Basically, when Monty makes the second offer, the offer is to switch from the door we have (#3) to the door we don’t have (#1 or #2). It does not matter that only one of those doors is left; there is still only a 1/3rd chance that our door has the car and a 2/3rd chance that the set of the other two contains the car.
If you change the way you represent the problem from the beginning, the solution might seem more reasonable. Specifically, instead of thinking in terms of assigning probabilities to doors, think in terms of assigning probabilities to outcomes: winning verses losing.
Let’s go step by step…
Monty asks you to pick a door from three choices. Behind one of those doors is a car. There are three possible locations and it must be in one of them, so there are three possible states of reality.
You choose to bet on Door #3; there is a 1/3rd chance that you will win the car.
There is a 2/3rd chance that you will not win the car.
This would be true no matter which door you chose.
Monty reveals that one of the remaining doors is a loser.

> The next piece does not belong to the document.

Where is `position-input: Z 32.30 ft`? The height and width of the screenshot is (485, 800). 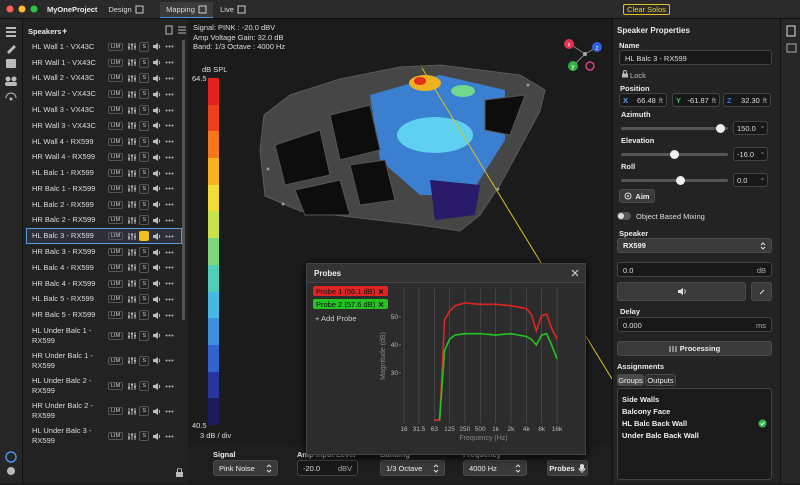 position-input: Z 32.30 ft is located at coordinates (747, 100).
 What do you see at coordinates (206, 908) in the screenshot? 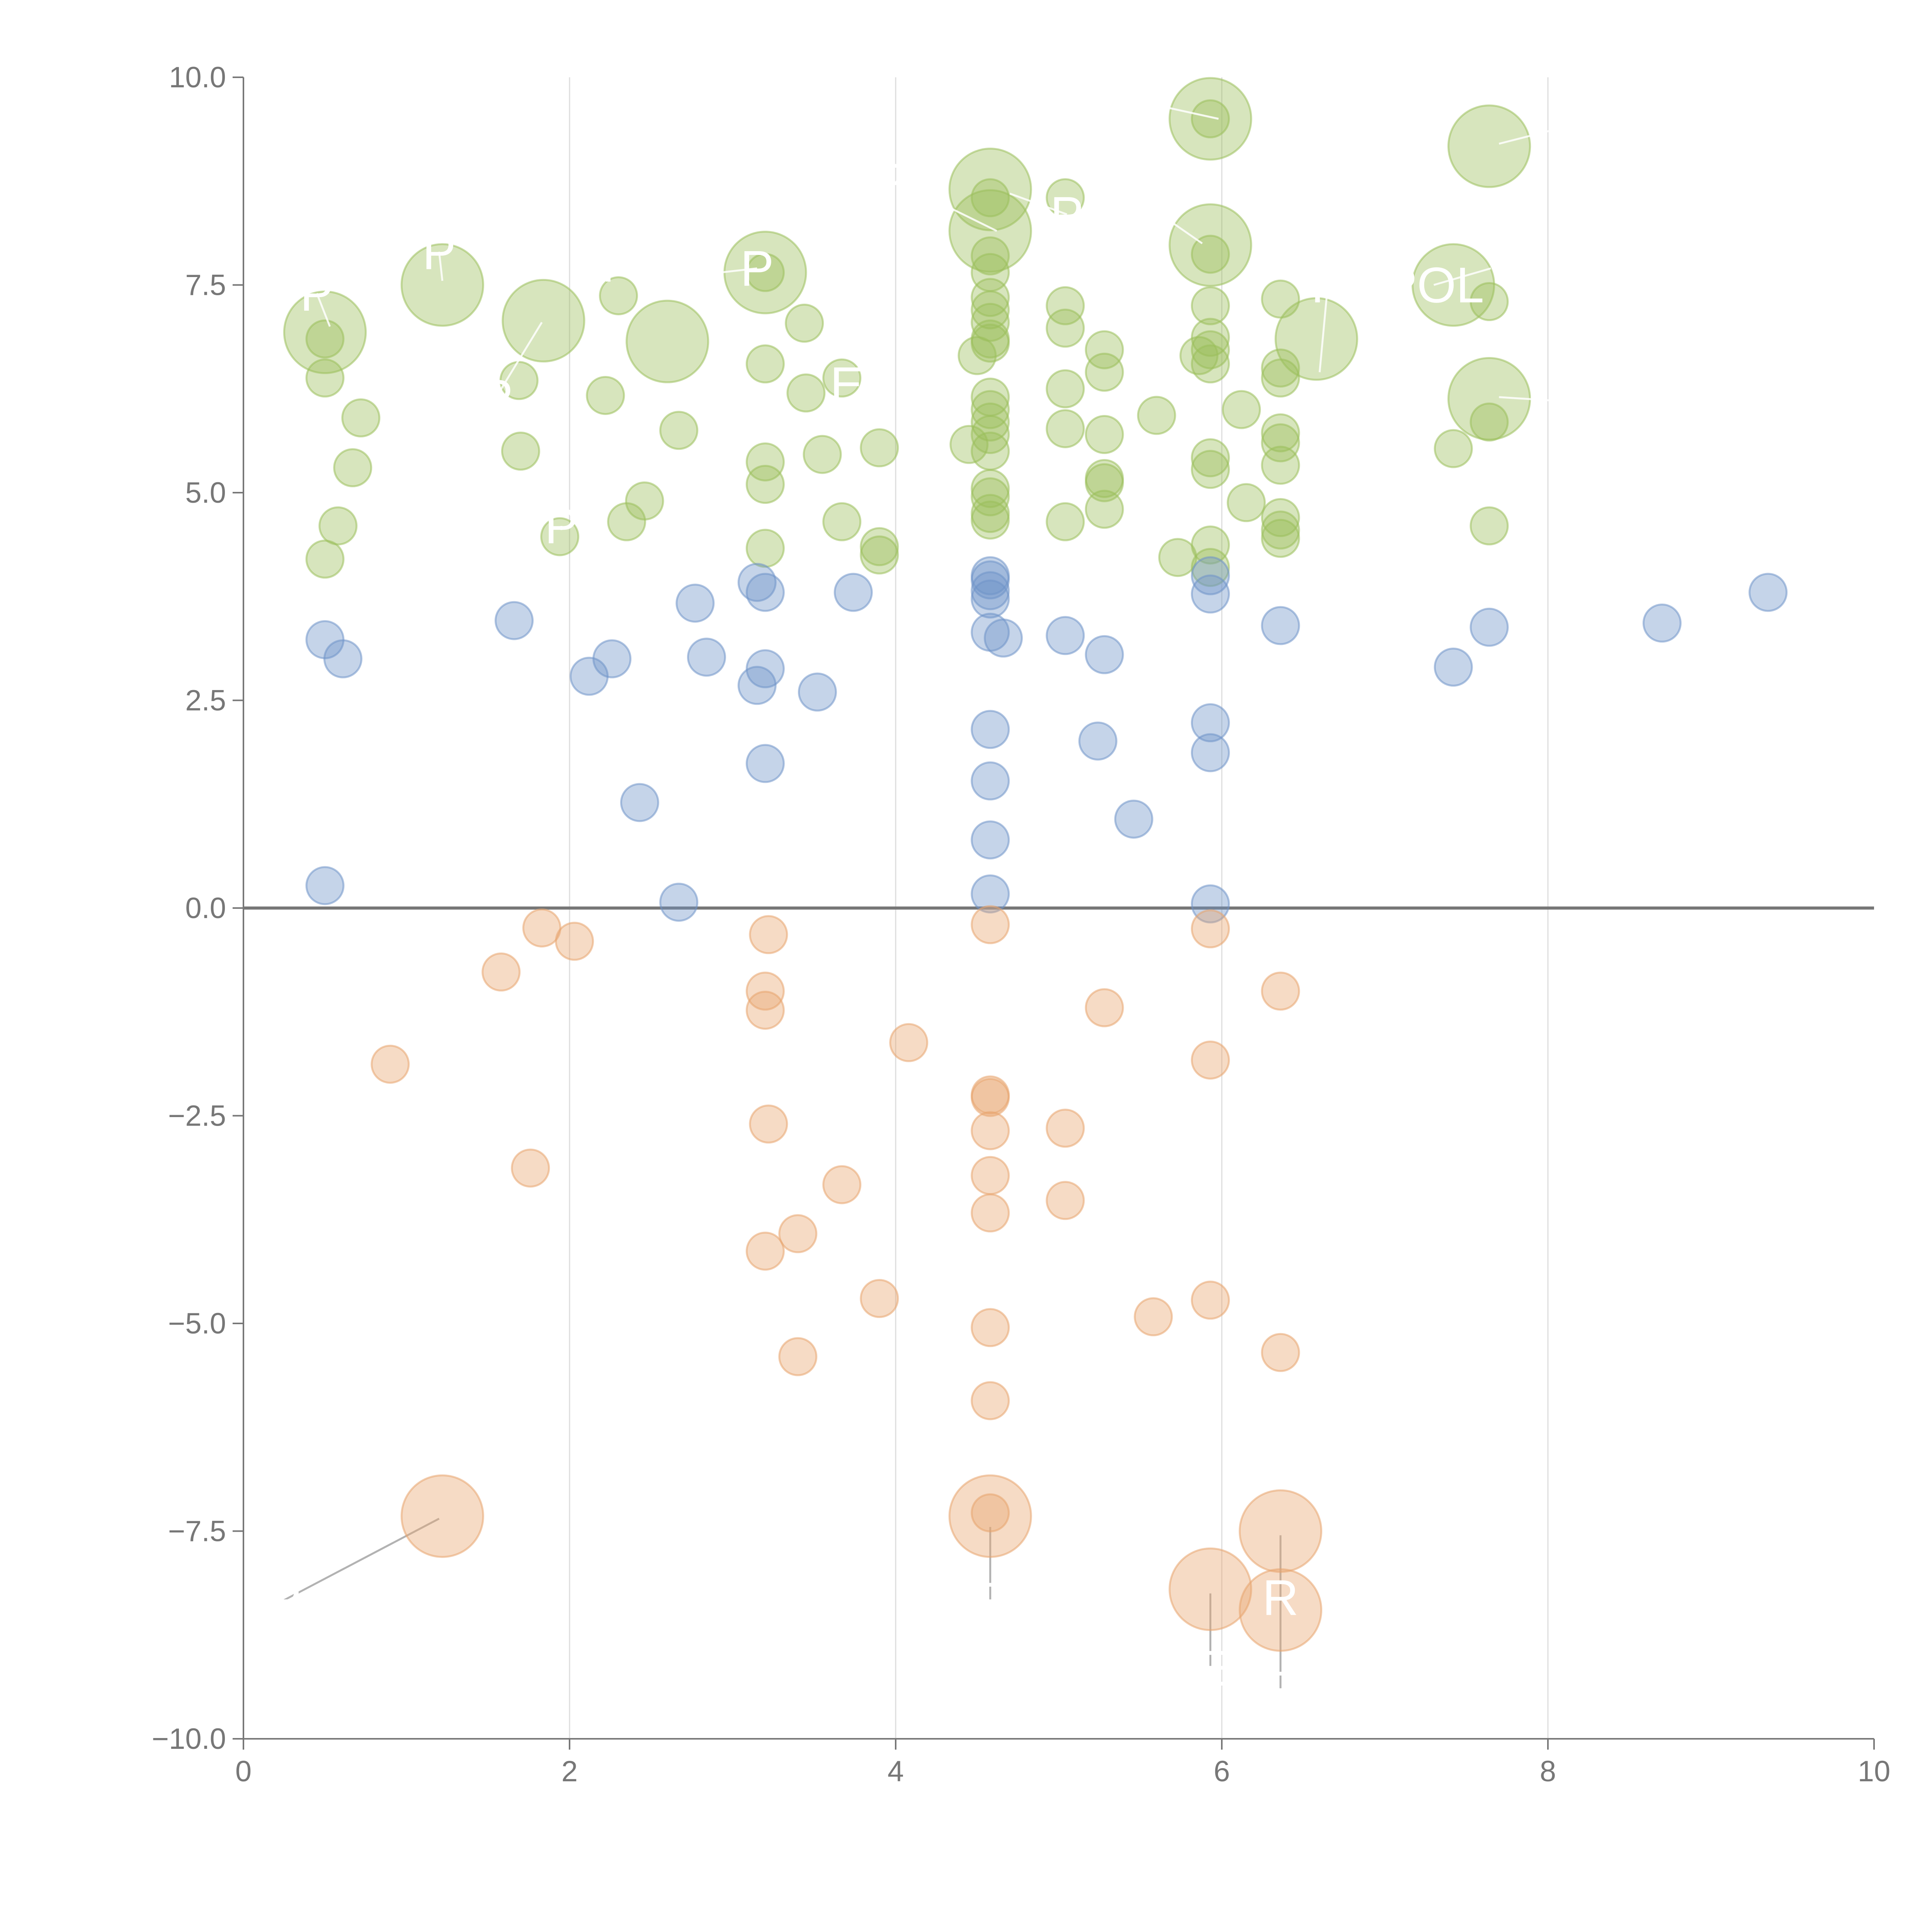
I see `y-tick-label: 0.0` at bounding box center [206, 908].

At least one will be a loser since there is only one winner and you can choose only one. The car, however, does not move. Even though there are only two locations left, so there are still three possible states of reality. What’s changed is that we now know more about each of those possible states (there are fewer locations for the car to be):
So, if we model the problem in terms of the probability of winning with Door #3, the model itself does not change after the losing door is revealed. What changes is that we would no longer want to choose that door, so it is no longer among our options. This leaves us with only two options: keep the door we have or switch to the remaining door. The odds of winning/losing with Door #3 have not changed, but eliminating an option allows us to make a better choice – switch.